My first stop is to buy oils from the woman I met in March. Amina. I purposefully left everything home so I could refill with her. She remembered me! We chatted and laughed and talked about our lives. Come sit, be at home. Her boss comes in and we make faces at each other behind him and giggle like schoolgirls. Do you need this? How about this? Sure. Sure. Everything. She gives me Nila Zarqa which is a blue powder made from the indigo plant used for cosmetic purposes…and you can paint with it. I told her I would make a painting for her and bring it Sunday. Really? You’re serious? Yes. Promise. Yes, I promise. She is delighted. A jeweler calls out to me as I pass and comments on my earrings…can I take a photo? For my designs? And for some reason, I stop and say sure. I’m supposed to be surrendering, so why not? Tea? Why not. My mother would have a conniption. And we sit on the floor of the blue shop and have the wildest conversation. Answer me as your adult self and as the little child inside of you too. Slow down, tell me the real answer…you don’t have to answer so fast. I feel like I’ve entered a different world entirely. Like the universe wanted me to stop and breathe. And in the blink of an eye three hours have passed and I walk home a different person than the one who stepped out the door in the morning.

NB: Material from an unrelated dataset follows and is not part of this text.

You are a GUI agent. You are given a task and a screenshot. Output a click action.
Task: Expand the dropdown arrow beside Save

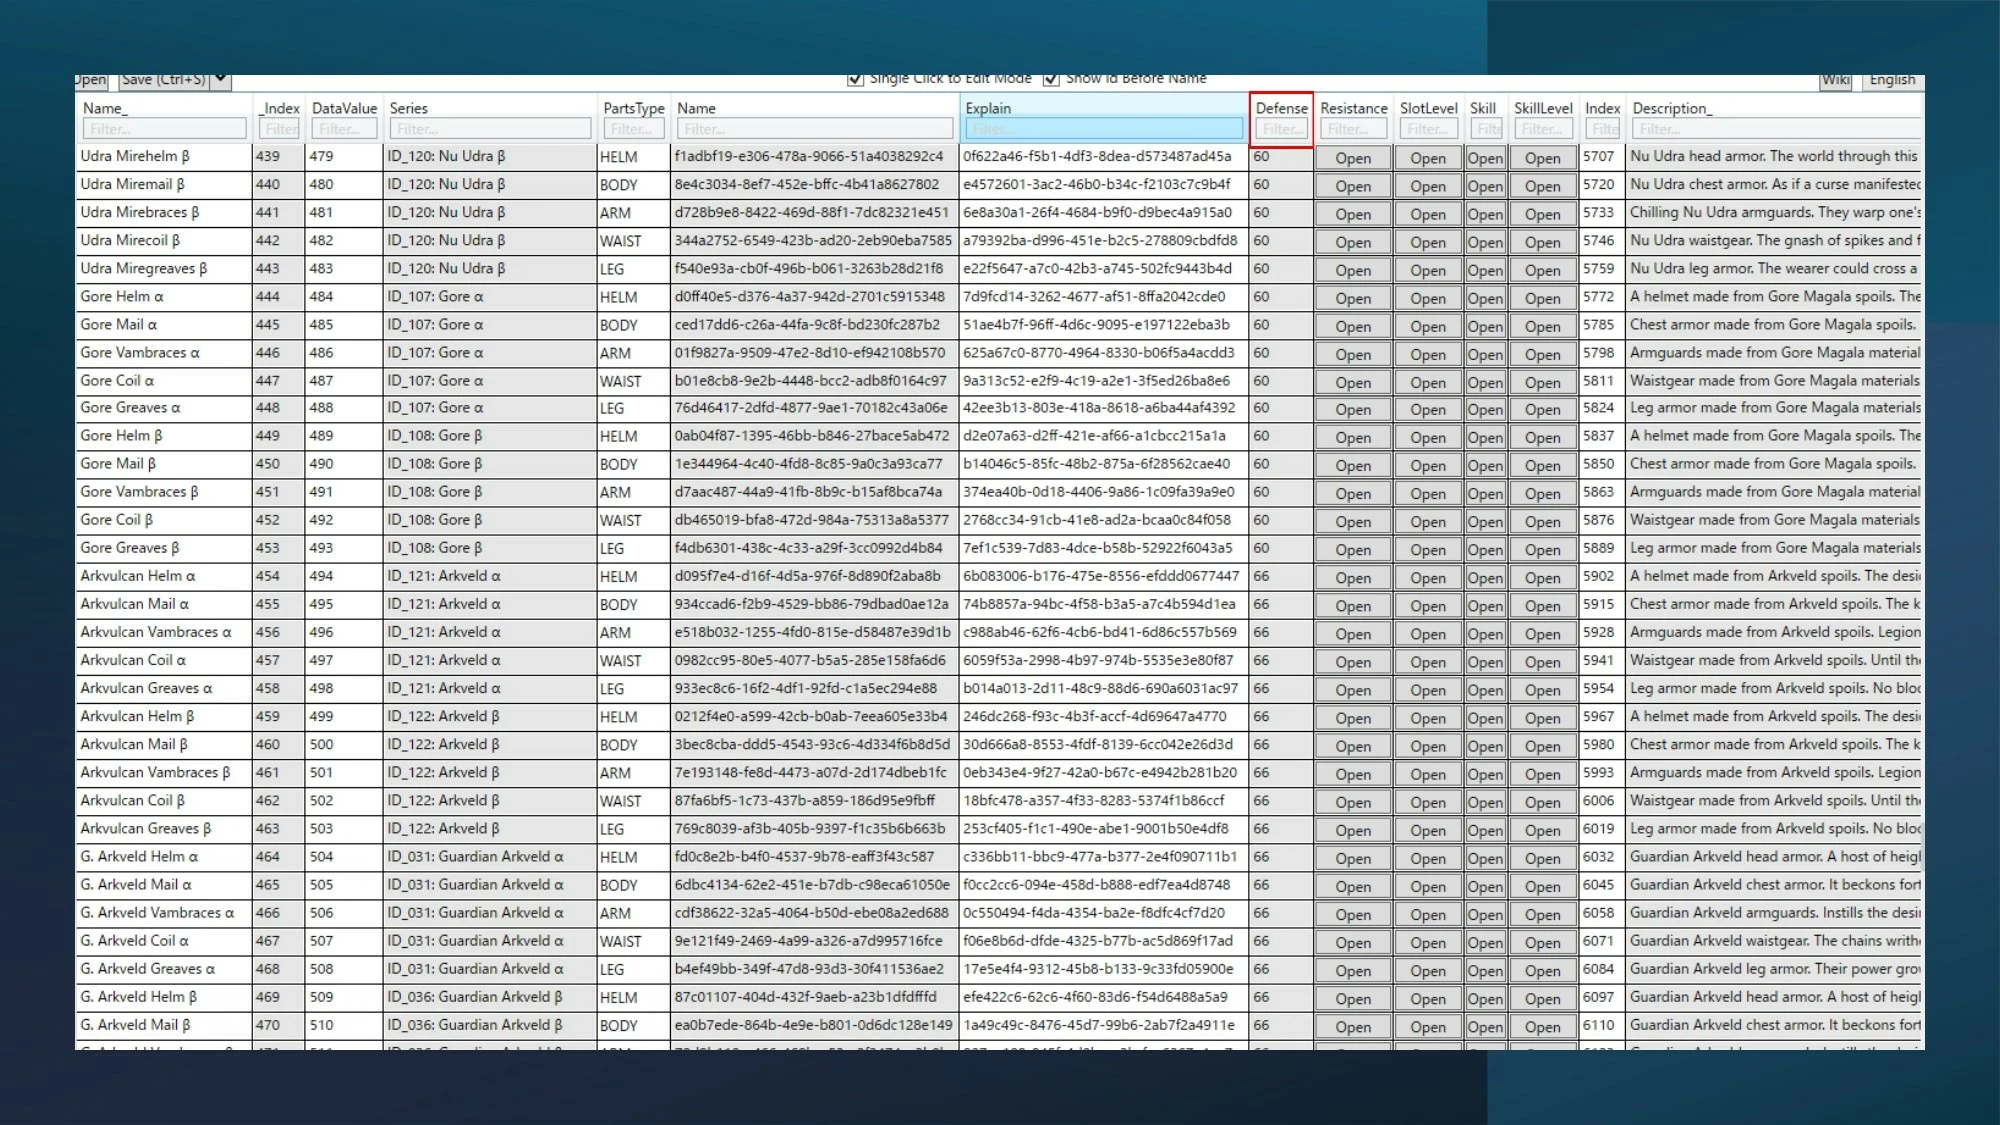pos(220,80)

The riads feel like they have a dynamic all their own, a microcosm. I love watching the other guests…hearing all the languages. I try to find intimate places…ones where the other guests are friendly and open. It makes all the difference when you’re traveling alone. To have a home base where people talk to you. Even if it’s just the staff…better also to find a friend. It makes everything lighter when someone knows a little about you in a strange place. Says hello in the morning or at the end of a day. You can hear about their adventures, find out places you might want to go. And somehow, I always find someone. I loved my riad this time…beautiful courtyards, peaceful, conversations when you wanted them. I felt like I was living in a real home…I was, Peter planted the date palm in the main courtyard 60 years ago. He’s always around to tell lots of wild stories of his life.

And this time in Marrakech….everyone I spent time with…come back..stay here….I’ll help you find a place. I want you to be close and we will be friends. This really is the best place to be. And maybe it is.